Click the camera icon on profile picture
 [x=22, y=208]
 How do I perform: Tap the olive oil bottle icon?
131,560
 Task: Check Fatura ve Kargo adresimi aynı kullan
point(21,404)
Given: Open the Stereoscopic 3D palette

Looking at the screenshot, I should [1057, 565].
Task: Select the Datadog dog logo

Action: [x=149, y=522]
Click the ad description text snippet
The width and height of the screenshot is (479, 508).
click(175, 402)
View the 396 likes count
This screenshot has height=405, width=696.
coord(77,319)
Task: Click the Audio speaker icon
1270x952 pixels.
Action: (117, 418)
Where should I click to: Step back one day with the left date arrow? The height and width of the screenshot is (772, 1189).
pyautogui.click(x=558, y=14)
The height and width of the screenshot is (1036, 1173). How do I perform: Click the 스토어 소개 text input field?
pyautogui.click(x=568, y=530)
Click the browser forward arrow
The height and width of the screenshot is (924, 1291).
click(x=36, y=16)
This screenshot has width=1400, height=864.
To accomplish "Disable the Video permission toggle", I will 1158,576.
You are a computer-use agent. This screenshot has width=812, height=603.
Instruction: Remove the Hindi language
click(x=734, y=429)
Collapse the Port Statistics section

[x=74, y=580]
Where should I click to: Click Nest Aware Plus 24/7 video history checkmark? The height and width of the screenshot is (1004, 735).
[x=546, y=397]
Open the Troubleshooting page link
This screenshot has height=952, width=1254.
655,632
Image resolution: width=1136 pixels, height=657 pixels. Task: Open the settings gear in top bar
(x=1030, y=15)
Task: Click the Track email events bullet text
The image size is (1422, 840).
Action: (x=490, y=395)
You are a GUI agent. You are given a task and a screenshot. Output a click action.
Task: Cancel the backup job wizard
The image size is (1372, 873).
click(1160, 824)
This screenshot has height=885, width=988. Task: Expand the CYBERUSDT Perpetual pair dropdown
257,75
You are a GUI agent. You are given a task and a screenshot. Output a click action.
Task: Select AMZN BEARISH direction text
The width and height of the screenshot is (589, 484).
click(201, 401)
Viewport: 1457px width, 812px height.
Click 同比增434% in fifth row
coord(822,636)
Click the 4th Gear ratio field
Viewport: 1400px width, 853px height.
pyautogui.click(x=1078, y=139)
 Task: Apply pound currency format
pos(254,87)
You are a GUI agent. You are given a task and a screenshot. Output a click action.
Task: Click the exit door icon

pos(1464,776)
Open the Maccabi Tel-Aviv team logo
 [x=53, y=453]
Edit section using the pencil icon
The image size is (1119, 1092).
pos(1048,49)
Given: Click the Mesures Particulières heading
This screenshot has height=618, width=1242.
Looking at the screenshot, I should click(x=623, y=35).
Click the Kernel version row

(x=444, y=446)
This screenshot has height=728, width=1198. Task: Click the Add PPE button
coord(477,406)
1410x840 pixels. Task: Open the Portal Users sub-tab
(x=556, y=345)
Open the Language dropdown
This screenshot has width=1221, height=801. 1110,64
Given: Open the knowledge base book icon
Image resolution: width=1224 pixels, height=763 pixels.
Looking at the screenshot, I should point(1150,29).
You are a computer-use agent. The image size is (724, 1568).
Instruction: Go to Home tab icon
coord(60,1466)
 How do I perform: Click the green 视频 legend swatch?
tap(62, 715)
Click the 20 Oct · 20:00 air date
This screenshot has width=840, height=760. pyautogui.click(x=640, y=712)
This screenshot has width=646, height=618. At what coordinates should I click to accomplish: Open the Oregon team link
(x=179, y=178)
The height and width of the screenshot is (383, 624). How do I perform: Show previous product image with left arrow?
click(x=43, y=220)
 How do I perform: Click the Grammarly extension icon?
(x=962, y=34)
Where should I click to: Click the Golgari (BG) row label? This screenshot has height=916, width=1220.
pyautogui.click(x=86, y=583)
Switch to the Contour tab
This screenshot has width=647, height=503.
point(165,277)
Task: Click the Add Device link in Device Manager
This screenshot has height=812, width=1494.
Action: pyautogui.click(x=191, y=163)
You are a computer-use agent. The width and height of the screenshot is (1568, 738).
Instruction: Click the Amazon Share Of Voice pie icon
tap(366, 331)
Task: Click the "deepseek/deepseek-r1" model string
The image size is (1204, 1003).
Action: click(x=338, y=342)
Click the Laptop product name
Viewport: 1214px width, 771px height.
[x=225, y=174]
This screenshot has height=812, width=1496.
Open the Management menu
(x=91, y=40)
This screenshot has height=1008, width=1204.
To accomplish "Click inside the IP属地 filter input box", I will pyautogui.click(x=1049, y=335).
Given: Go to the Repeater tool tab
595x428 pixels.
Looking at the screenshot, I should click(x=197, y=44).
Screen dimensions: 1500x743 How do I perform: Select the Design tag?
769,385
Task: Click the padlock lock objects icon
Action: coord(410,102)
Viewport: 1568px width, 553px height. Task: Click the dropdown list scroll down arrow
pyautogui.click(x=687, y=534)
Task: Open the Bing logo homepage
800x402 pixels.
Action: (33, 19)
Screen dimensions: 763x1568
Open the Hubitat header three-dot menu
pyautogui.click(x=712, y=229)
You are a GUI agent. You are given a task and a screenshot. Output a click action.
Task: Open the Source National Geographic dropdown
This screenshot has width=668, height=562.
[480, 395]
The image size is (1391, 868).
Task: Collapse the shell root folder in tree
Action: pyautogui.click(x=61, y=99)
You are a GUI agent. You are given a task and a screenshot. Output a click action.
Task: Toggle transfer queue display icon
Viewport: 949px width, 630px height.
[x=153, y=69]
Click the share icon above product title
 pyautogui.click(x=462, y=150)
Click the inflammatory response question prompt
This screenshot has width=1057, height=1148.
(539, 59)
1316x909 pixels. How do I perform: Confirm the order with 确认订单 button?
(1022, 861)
#####
INSTRUCTIONS TO FOLLOW
Copy all of the records above word for word, keeping every line as it is.

CORRECT OUTPUT
Click the camera icon on profile picture
 [x=22, y=208]
 How do I perform: Tap the olive oil bottle icon?
131,560
 Task: Check Fatura ve Kargo adresimi aynı kullan
point(21,404)
Given: Open the Stereoscopic 3D palette

Looking at the screenshot, I should [1057, 565].
Task: Select the Datadog dog logo

Action: [x=149, y=522]
Click the ad description text snippet
The width and height of the screenshot is (479, 508).
click(175, 402)
View the 396 likes count
This screenshot has height=405, width=696.
coord(77,319)
Task: Click the Audio speaker icon
1270x952 pixels.
Action: (117, 418)
Where should I click to: Step back one day with the left date arrow? The height and width of the screenshot is (772, 1189).
pyautogui.click(x=558, y=14)
The height and width of the screenshot is (1036, 1173). How do I perform: Click the 스토어 소개 text input field?
pyautogui.click(x=568, y=530)
Click the browser forward arrow
The height and width of the screenshot is (924, 1291).
click(x=36, y=16)
This screenshot has width=1400, height=864.
To accomplish "Disable the Video permission toggle", I will 1158,576.
You are a computer-use agent. This screenshot has width=812, height=603.
Instruction: Remove the Hindi language
click(x=734, y=429)
Collapse the Port Statistics section

[x=74, y=580]
Where should I click to: Click Nest Aware Plus 24/7 video history checkmark? The height and width of the screenshot is (1004, 735).
[x=546, y=397]
Open the Troubleshooting page link
This screenshot has height=952, width=1254.
655,632
Image resolution: width=1136 pixels, height=657 pixels. Task: Open the settings gear in top bar
(x=1030, y=15)
Task: Click the Track email events bullet text
The image size is (1422, 840).
Action: (x=490, y=395)
You are a GUI agent. You are given a task and a screenshot. Output a click action.
Task: Cancel the backup job wizard
The image size is (1372, 873).
click(1160, 824)
This screenshot has height=885, width=988. Task: Expand the CYBERUSDT Perpetual pair dropdown
257,75
You are a GUI agent. You are given a task and a screenshot. Output a click action.
Task: Select AMZN BEARISH direction text
The width and height of the screenshot is (589, 484).
click(201, 401)
Viewport: 1457px width, 812px height.
Click 同比增434% in fifth row
coord(822,636)
Click the 4th Gear ratio field
Viewport: 1400px width, 853px height.
pyautogui.click(x=1078, y=139)
 Task: Apply pound currency format
pos(254,87)
You are a GUI agent. You are given a task and a screenshot. Output a click action.
Task: Click the exit door icon

pos(1464,776)
Open the Maccabi Tel-Aviv team logo
 [x=53, y=453]
Edit section using the pencil icon
The image size is (1119, 1092).
pos(1048,49)
Given: Click the Mesures Particulières heading
This screenshot has height=618, width=1242.
Looking at the screenshot, I should click(x=623, y=35).
Click the Kernel version row

(x=444, y=446)
This screenshot has height=728, width=1198. Task: Click the Add PPE button
coord(477,406)
1410x840 pixels. Task: Open the Portal Users sub-tab
(x=556, y=345)
Open the Language dropdown
This screenshot has width=1221, height=801. 1110,64
Given: Open the knowledge base book icon
Image resolution: width=1224 pixels, height=763 pixels.
Looking at the screenshot, I should point(1150,29).
You are a computer-use agent. The image size is (724, 1568).
Instruction: Go to Home tab icon
coord(60,1466)
 How do I perform: Click the green 视频 legend swatch?
tap(62, 715)
Click the 20 Oct · 20:00 air date
This screenshot has width=840, height=760. pyautogui.click(x=640, y=712)
This screenshot has width=646, height=618. At what coordinates should I click to accomplish: Open the Oregon team link
(x=179, y=178)
The height and width of the screenshot is (383, 624). How do I perform: Show previous product image with left arrow?
click(x=43, y=220)
 How do I perform: Click the Grammarly extension icon?
(x=962, y=34)
Where should I click to: Click the Golgari (BG) row label? This screenshot has height=916, width=1220.
pyautogui.click(x=86, y=583)
Switch to the Contour tab
This screenshot has width=647, height=503.
point(165,277)
Task: Click the Add Device link in Device Manager
This screenshot has height=812, width=1494.
Action: pyautogui.click(x=191, y=163)
You are a computer-use agent. The width and height of the screenshot is (1568, 738).
Instruction: Click the Amazon Share Of Voice pie icon
tap(366, 331)
Task: Click the "deepseek/deepseek-r1" model string
The image size is (1204, 1003).
Action: click(x=338, y=342)
Click the Laptop product name
Viewport: 1214px width, 771px height.
[x=225, y=174]
This screenshot has height=812, width=1496.
Open the Management menu
(x=91, y=40)
This screenshot has height=1008, width=1204.
To accomplish "Click inside the IP属地 filter input box", I will pyautogui.click(x=1049, y=335).
Given: Go to the Repeater tool tab
595x428 pixels.
Looking at the screenshot, I should click(x=197, y=44).
Screen dimensions: 1500x743 How do I perform: Select the Design tag?
769,385
Task: Click the padlock lock objects icon
Action: coord(410,102)
Viewport: 1568px width, 553px height. Task: Click the dropdown list scroll down arrow
pyautogui.click(x=687, y=534)
Task: Open the Bing logo homepage
800x402 pixels.
Action: (33, 19)
Screen dimensions: 763x1568
Open the Hubitat header three-dot menu
pyautogui.click(x=712, y=229)
You are a GUI agent. You are given a task and a screenshot. Output a click action.
Task: Open the Source National Geographic dropdown
This screenshot has width=668, height=562.
[480, 395]
The image size is (1391, 868).
Task: Collapse the shell root folder in tree
Action: pyautogui.click(x=61, y=99)
You are a GUI agent. You are given a task and a screenshot. Output a click action.
Task: Toggle transfer queue display icon
Viewport: 949px width, 630px height.
[x=153, y=69]
Click the share icon above product title
 pyautogui.click(x=462, y=150)
Click the inflammatory response question prompt
This screenshot has width=1057, height=1148.
(539, 59)
1316x909 pixels. How do I perform: Confirm the order with 确认订单 button?
(1022, 861)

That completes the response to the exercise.